This is a custom guitar amp I built inside a stripped 1950's Newcomb H-50 PA, using only excellent quality vintage components throughout: 1950's Sprague Bumble Bee / PIO caps, Ajax Blue Molded caps, Allen Bradley resistors, and 1940s/50s octal/loctal preamp tubes. The transformers are original.
I also loaded the amp with full set of vintage NOS/NIB tubes including 2 matching label Mullard GZ34s and a matched quad of late 50's Tung-Sol 5881/6L6GBs.
Summary description of the amp:
It's a modified Hi Power Tweed Twin using octal/loctal preamp tubes with a modified 6G15 outboard spring reverb built into the front end.
Detailed description:
The power supply is comprised of 2 GZ34 rectifiers for the HT supply and a 7Z4 loctal tube rectifier for the bias supply.
The power amp uses 4 6L6s, fixed bias, with a separate voltage divider PSU node feeding the screens grids (like the original Newcomb). Measured output before clipping: 56W.
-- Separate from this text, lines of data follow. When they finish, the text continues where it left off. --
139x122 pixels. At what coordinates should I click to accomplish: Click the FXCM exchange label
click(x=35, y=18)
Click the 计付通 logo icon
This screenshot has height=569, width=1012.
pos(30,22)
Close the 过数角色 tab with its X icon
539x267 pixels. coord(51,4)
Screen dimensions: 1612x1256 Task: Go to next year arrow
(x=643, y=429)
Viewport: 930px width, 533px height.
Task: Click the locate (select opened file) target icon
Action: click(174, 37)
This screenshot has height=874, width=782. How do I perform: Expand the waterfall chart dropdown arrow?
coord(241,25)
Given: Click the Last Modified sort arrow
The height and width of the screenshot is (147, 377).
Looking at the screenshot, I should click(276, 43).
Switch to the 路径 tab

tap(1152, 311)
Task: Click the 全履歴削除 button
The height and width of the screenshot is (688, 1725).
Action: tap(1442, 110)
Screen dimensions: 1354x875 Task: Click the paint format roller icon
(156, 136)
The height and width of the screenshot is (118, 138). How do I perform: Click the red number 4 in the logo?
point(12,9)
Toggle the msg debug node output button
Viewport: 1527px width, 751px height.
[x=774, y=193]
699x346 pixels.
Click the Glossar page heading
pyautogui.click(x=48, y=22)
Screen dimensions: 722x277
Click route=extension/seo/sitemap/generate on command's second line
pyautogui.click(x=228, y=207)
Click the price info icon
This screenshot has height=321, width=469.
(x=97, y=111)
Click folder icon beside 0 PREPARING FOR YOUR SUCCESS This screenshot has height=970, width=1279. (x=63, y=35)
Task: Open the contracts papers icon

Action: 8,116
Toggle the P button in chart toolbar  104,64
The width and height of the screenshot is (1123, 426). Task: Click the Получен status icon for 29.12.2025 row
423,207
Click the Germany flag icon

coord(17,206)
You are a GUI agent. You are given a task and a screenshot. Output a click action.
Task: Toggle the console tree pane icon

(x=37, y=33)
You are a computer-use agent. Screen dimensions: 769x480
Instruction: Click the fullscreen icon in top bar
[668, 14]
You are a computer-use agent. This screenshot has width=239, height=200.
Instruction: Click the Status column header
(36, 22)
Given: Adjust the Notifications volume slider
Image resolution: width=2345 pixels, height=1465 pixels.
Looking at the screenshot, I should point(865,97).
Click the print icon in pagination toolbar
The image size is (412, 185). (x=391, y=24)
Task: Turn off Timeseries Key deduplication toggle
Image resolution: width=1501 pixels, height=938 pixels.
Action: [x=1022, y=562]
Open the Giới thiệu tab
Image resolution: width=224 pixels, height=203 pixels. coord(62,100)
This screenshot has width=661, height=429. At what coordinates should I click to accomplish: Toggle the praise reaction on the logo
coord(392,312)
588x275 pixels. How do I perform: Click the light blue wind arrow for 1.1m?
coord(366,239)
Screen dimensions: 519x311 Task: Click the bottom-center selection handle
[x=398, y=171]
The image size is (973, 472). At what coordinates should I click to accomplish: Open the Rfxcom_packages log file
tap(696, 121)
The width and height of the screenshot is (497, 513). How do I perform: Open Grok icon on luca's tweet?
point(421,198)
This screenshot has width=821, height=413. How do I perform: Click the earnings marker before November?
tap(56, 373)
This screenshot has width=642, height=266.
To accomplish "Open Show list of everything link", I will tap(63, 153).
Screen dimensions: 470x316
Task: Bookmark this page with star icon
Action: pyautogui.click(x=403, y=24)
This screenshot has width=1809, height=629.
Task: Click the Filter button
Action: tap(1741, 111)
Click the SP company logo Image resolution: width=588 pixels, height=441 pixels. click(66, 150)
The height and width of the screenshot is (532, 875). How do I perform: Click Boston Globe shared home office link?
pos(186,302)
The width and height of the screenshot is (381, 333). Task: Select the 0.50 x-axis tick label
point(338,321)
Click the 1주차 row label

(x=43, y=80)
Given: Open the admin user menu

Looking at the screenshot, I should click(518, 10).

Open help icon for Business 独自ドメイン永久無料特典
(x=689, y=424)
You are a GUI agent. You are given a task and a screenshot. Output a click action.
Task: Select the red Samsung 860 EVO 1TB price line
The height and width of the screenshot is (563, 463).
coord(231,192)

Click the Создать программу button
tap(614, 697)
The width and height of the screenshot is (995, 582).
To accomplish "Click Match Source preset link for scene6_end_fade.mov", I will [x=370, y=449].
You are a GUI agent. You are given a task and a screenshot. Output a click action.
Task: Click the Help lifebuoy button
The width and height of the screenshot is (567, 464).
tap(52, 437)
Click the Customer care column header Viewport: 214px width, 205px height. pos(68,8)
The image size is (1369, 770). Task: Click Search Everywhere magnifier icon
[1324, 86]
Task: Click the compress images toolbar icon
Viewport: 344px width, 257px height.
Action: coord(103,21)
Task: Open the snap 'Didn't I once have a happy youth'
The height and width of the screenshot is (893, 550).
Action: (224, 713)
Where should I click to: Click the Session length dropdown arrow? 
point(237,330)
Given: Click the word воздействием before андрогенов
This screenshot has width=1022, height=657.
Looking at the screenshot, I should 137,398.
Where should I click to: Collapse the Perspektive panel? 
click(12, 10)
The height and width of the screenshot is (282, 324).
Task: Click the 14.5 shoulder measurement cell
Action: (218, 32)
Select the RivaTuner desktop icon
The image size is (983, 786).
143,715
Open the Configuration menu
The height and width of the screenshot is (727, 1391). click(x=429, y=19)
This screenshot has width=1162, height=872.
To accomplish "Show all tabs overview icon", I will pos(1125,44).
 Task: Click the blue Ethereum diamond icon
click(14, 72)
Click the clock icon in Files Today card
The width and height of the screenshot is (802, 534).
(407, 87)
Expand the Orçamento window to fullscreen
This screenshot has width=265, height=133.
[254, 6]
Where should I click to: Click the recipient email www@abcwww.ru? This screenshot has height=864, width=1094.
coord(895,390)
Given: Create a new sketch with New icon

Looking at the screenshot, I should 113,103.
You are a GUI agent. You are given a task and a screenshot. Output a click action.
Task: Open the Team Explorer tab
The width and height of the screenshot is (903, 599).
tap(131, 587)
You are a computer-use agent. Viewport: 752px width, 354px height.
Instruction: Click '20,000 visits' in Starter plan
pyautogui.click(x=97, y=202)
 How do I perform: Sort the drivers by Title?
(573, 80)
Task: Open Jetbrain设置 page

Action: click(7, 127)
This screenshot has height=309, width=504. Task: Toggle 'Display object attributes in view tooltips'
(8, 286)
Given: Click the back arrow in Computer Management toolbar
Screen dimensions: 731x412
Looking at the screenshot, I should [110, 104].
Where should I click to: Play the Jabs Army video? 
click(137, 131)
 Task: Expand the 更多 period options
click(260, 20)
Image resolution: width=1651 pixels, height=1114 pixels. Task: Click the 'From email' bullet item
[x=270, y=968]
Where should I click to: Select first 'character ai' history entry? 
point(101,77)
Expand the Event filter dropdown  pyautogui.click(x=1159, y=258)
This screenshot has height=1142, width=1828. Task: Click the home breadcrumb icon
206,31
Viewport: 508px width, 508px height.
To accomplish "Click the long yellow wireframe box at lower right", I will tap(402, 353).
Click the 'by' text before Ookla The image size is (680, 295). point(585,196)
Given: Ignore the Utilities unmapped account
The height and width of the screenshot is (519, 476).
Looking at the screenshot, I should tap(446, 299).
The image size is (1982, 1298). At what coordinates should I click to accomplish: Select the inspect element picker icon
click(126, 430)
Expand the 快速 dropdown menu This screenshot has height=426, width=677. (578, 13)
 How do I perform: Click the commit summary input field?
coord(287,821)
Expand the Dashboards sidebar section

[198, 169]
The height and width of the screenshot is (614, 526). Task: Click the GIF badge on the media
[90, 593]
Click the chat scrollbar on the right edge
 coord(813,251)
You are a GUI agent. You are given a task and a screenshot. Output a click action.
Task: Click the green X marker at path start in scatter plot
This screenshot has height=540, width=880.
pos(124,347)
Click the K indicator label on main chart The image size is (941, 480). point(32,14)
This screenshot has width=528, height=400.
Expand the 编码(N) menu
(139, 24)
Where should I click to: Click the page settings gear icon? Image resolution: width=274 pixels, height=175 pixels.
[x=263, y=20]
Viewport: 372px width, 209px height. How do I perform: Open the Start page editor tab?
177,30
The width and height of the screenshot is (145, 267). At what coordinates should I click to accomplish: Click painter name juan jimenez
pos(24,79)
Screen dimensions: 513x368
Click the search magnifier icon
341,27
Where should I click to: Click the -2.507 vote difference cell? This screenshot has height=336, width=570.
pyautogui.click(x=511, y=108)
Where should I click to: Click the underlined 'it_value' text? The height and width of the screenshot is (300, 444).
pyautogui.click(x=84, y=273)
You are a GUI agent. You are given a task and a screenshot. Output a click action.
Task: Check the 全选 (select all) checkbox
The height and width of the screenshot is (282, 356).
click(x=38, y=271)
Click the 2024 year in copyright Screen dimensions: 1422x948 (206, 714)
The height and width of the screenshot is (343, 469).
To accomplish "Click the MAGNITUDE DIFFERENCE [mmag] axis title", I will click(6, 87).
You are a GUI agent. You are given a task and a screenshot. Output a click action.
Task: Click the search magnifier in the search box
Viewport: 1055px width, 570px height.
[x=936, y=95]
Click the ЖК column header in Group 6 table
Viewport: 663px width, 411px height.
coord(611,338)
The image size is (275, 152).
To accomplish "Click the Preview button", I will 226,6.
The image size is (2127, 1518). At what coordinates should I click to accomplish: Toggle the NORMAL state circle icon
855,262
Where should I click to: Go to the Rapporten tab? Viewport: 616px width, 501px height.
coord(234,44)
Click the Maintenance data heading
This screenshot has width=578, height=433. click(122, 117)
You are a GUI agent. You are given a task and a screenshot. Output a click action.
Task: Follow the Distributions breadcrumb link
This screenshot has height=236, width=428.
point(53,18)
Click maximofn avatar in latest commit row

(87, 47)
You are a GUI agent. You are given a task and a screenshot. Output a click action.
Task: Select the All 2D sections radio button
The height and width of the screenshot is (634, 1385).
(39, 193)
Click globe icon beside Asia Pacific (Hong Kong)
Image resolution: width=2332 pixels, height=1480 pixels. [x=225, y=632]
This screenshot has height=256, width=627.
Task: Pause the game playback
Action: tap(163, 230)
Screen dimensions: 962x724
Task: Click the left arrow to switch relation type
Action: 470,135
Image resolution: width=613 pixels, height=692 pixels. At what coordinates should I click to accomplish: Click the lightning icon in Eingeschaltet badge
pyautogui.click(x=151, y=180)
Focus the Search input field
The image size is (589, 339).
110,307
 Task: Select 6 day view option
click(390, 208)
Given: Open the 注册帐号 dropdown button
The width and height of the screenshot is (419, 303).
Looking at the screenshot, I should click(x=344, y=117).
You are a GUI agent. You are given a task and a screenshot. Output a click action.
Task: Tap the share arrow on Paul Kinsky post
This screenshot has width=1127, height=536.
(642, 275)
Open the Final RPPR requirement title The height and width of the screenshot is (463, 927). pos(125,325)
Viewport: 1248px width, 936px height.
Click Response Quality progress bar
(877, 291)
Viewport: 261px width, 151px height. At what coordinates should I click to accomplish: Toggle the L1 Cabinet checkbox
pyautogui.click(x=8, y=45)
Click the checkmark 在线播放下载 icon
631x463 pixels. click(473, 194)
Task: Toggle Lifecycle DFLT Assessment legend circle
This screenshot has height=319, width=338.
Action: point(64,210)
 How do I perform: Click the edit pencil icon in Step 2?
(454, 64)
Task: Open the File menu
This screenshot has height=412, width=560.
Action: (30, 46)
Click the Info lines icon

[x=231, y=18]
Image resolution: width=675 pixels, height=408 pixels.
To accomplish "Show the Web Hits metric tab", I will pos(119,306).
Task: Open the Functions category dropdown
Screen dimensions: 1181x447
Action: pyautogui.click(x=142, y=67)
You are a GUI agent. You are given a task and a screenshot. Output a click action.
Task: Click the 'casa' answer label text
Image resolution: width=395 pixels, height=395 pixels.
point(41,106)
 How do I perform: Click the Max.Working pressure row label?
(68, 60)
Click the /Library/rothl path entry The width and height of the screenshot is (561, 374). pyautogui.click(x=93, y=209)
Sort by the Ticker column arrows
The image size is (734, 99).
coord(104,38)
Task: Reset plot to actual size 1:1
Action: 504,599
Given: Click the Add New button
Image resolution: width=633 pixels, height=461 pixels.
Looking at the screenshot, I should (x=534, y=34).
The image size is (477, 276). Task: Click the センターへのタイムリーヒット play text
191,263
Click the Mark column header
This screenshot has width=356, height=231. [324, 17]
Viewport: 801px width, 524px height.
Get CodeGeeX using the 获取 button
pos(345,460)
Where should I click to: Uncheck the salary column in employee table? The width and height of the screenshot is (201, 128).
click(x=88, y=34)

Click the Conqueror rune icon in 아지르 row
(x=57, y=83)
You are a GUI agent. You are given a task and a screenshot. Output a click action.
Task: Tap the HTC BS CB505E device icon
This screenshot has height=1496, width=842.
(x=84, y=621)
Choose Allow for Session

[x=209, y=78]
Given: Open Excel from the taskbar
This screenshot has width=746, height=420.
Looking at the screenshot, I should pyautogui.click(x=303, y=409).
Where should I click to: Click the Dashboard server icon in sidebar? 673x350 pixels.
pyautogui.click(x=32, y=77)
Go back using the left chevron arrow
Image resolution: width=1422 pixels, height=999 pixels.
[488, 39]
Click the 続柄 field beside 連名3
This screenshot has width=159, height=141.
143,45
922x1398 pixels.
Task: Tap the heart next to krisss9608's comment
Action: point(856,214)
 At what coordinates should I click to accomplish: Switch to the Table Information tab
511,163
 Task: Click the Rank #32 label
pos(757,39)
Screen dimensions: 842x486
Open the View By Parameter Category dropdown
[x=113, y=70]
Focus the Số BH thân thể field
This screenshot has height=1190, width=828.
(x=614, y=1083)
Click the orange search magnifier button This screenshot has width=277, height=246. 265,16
The preamp supply is fed from a MOSFET voltage stabilizer to keep things mouse-quiet even with the fat bottle preamp tubes. The preamp tube filaments are also operating on quiet DC power.
The main preamp uses a 6C8G octal dual triode input stage and 2 7F7 loctal dual triode tubes in a traditional tweed twin/early Marshall type circuit, with an added resonance control to the negative feedback loop.
The reverb circuit is built into the front of the amp like an old Fender outboard unit, and it's basically the same circuit, but I used a 7N7 dual triode as the buffer stage / reverb input stage and a 7F7 as the 2nd verb / recovery stage.
When I got the amp, it still had one cool Altec line/mic transformer installed (octal base). So I used that transformer (driven by a parallel 7N7) as a reverb driver, using a high impedance 150ohm reverb tank.
The 3 reverb controls are mounted on a separate front panel which plugs into the back of the amp via an octal plug/socket. The VU meter is tapped off the speaker output, as is the XLR line out (600ohms). 4/8/16ohm selectable output.
13 tubes total! Will try to get a video clip posted soon.